In a previous post I looked at Run Pacing and suggested that with appropriate pacing and clearly fitness dependent that an even paced race was achievable. I made the point that even pace was increased effort – in other words the first few miles at your goal pace will feel proportionally easy and the last few miles will feel proportionally harder. This aim to even pace a race is one that novice and elite runners alike can employ and indeed an even pace or indeed a negative split where you run the second half of the race quicker than the first is a strategy that has been used to good effect to set a number of world best or world record times and to take the win in distance races. Typically world records are set with slight negative splits where runners perhaps run the second half in around about 49.5% of the total. If we look at Mo Farah’s 2nd Gold Medal which was gained in the 5000m at the London Olympic Games we can see how his speed increased through the race. I will grant you that track racing is often a game of cat and mouse as opposed to the time trial type efforts those of us who have no where near Mo’s ability put out. However his 1km splits were 2:55; 3:01; 2.46; 2:38; 2:25 and his final 400m was a 52.94. He went through half way in 7:19 (52%) with his second half being a 6:22 (48%).
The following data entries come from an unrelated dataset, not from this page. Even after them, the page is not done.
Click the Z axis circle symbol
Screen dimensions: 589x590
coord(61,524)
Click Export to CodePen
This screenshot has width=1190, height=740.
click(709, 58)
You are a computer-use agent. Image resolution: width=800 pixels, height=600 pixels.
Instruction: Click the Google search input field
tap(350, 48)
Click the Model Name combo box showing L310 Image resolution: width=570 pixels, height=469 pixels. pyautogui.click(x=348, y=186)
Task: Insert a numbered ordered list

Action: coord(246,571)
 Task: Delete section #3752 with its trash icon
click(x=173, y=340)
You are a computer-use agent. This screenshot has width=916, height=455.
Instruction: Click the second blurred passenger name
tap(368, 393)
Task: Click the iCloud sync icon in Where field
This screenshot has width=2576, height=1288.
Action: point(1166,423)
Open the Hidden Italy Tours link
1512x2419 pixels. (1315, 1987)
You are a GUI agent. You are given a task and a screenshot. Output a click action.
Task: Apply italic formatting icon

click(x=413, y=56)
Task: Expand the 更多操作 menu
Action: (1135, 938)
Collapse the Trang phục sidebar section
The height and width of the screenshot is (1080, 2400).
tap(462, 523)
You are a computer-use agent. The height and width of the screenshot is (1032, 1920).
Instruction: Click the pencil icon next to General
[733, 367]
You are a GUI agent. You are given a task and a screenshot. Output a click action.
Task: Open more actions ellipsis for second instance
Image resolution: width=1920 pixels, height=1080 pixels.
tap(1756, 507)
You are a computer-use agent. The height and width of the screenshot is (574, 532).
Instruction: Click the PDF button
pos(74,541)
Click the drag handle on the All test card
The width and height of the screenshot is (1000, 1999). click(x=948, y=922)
What about the longer distances for example the marathon? I feel that whether your goal is to break 5 hours in the marathon or trying to run a good for age time to qualify for Boston or Virgin London Marathon, trying to qualify for Kona or just trying to get close to our single marathon performance when running in an Ironman, pacing is vital to performance. Once a coach and runner have set a realistic target based on current fitness and recent race times then they can put in place a race pacing plan. The most common mistake that is often seen, especially in the longer distance races such as a marathon, is starting too fast. This often dramatically affects the result especially in these longer races however even in shorter races such as your local ParkRun 5km try going out as fast as you can and see how you are going at the 4km marker – it won’t be pretty.
So race pacing is a skill to practice and if you do you can have a more ‘comfortable’ race and achieve those goal times. If it’s good enough for Mo it’s probably good enough for the rest of us so sit down with your coach and plan those marathon pace times.